Creating a Hospital Midwifery Practice

Creating a Hospital Midwifery Practice

Most people are familiar with CNMs that deliver in the hospital setting. Hospitals are where most Americans feel the most comfortable birthing their children in the 21st Century. Whether you are a solo midwife that working with a hospital to create midwifery hospital privileges for the first time or expanding a large midwifery practice been running for 20yrs, there are always things to do for improving access to your services.

Midwives working within the healthcare system and having direct access to Obstetricians in emergency situations do have some advantages compared to out of hospital midwives. There are also some challenges too. Many hospital have written policies and procedures that are restrictive of midwifery practice and the practice needs to be aware of these resources. If the medical atmosphere isn’t midwifery friendly, there can be tension on the unit with nurses and other doctors practicing. The practices care may need to be extra careful who they accept as a patient and thoroughly chart to protect their decision making for the patient.

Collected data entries
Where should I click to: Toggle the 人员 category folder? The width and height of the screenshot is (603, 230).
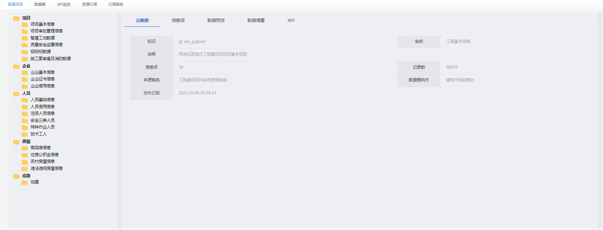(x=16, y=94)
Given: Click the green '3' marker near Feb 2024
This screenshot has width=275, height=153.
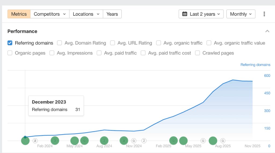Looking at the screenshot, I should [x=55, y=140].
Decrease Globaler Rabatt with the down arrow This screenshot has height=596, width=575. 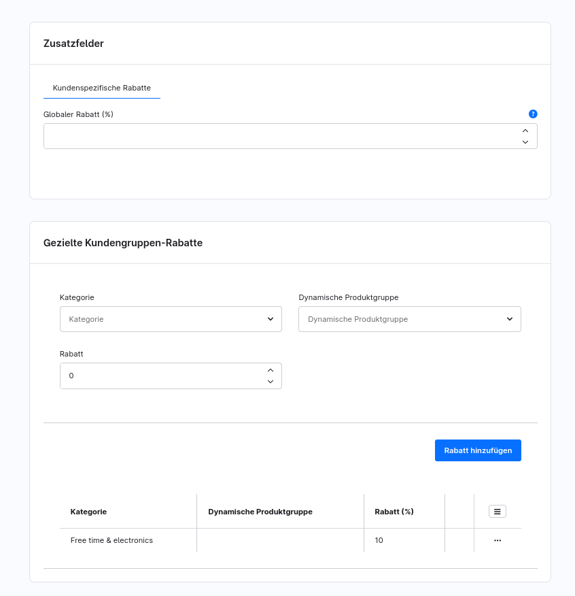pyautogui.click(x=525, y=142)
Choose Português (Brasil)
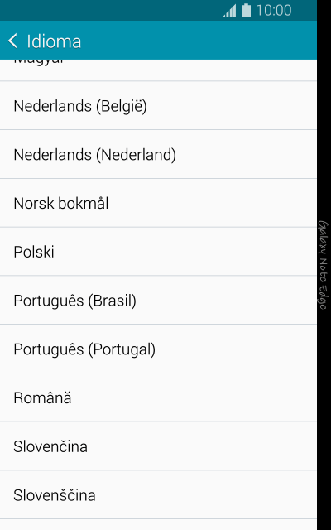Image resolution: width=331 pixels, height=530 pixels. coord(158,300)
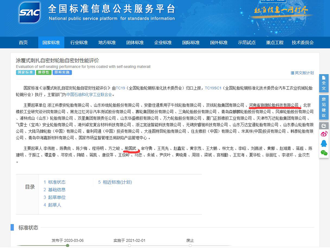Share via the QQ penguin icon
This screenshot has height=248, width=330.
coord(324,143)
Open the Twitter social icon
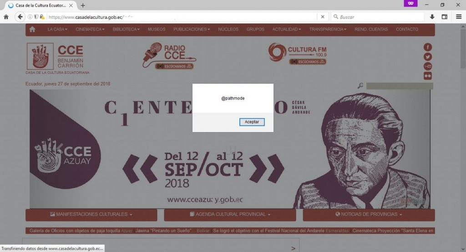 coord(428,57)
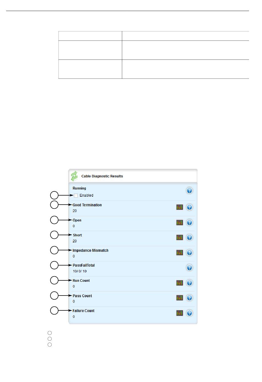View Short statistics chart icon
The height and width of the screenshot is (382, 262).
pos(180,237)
---
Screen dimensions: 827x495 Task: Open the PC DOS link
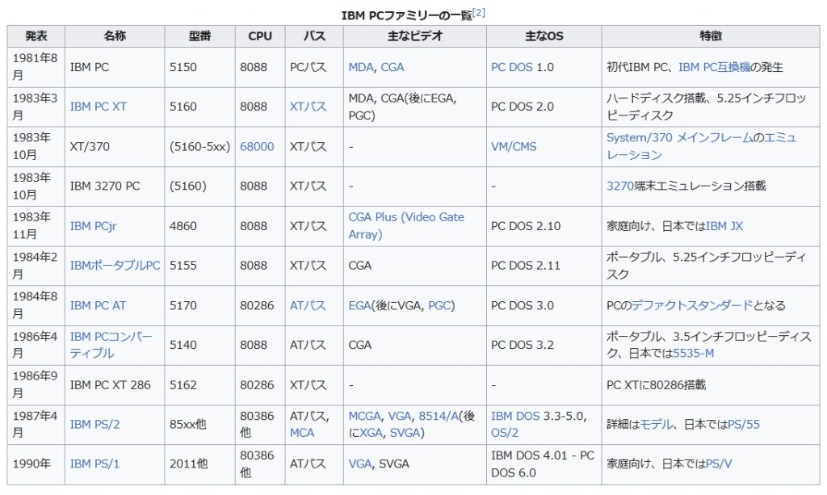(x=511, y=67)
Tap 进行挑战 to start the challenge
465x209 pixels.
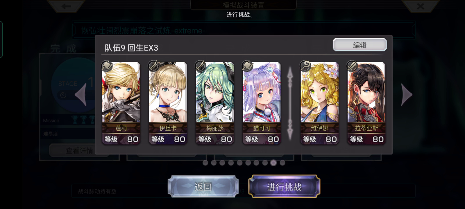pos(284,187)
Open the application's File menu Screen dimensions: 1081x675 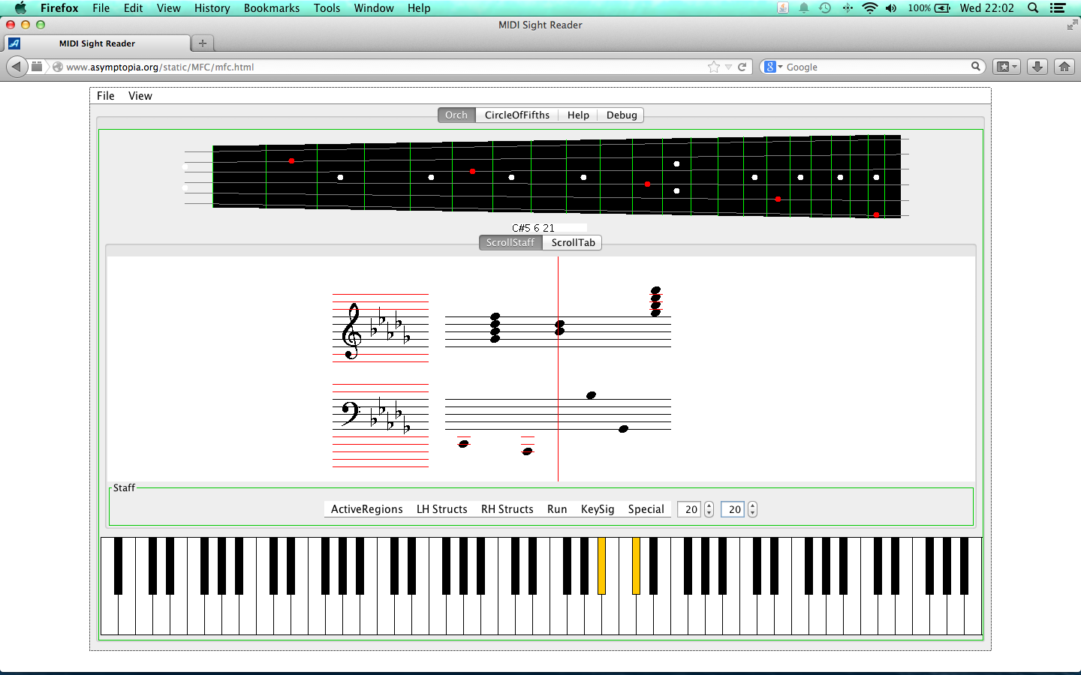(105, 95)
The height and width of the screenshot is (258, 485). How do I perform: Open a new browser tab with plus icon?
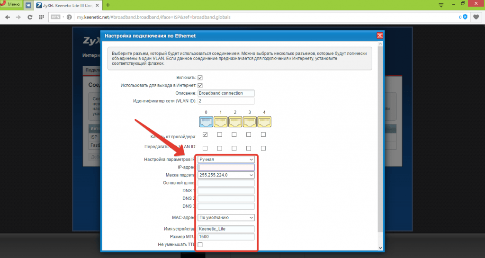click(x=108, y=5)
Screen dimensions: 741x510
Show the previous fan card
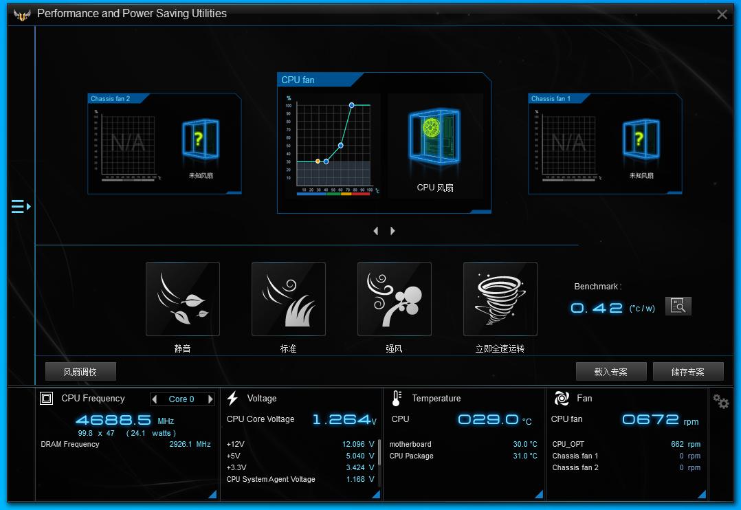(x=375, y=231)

Prompt 1:
Answer these questions using the text on hospital midwifery practice:
(a) Where do most Americans feel the most comfortable birthing their children in the 21st Century?
(b) What do midwives working within the healthcare system have direct access to in emergency situations?
(c) What can happen on the unit if the medical atmosphere isn't midwifery friendly?
Prompt 2: In the text on hospital midwifery practice, turn the paragraph that begins "Midwives working within the healthcare system" into a short list that keeps its main facts.
Prompt 3: Carry on the text on hospital midwifery practice from its last sentence.
None of the data has anything to do with this.

Task response 1:
(a) In hospitals.
(b) Obstetricians.
(c) There can be tension with nurses and other doctors practicing there.

Task response 2:
- Compared with out-of-hospital midwives, midwives working within the healthcare system have the advantage of direct access to Obstetricians in emergencies.
- They also face challenges.
- Many hospitals have written policies and procedures that restrict midwifery practice, and the practice needs to know them.
- If the medical atmosphere isn't midwifery friendly, there can be tension on the unit with nurses and other doctors.
- The practice may need to be extra careful about whom it accepts as a patient and chart thoroughly to protect its decision making.

Task response 3:
There are some areas around the country where midwives are independent and have a wonderful collaboration with hospital and physicians to refer to. Know your community, state laws, and medication community environment. Hospitals are a great place for women to get first taste of what a midwife is (delivering in a setting they are familiar with, but testing the water of traditional medicine by choosing a midwife).

Billing is usually easier for a hospital based practice. There are no supply codes or facility fees to worry about (hospital does that portion of insurance charges). Midwife bills only for services rendered (maternity care, hospital visit, newborn care, or procedure like Non-stress Test interpretation or circumcision. Most insurance plans will cover a CNM delivering in the hospital setting since this is teh main stream option for birth.

The volume with a midwifery practice tends to be similar to a doctor’s volume (8-10 births/month per midwife). Reasoning for this higher volume practice ratio is overhead costs. The hospital is billing out for charges that a birth center would get paid for. Midwife salary with benefits is usually a good chunk of the monthly overhead expenses. Supplies and additional services offered with hospital charges can be billed separately with an out of hospital practice to help create a lower patient ratio per midwife.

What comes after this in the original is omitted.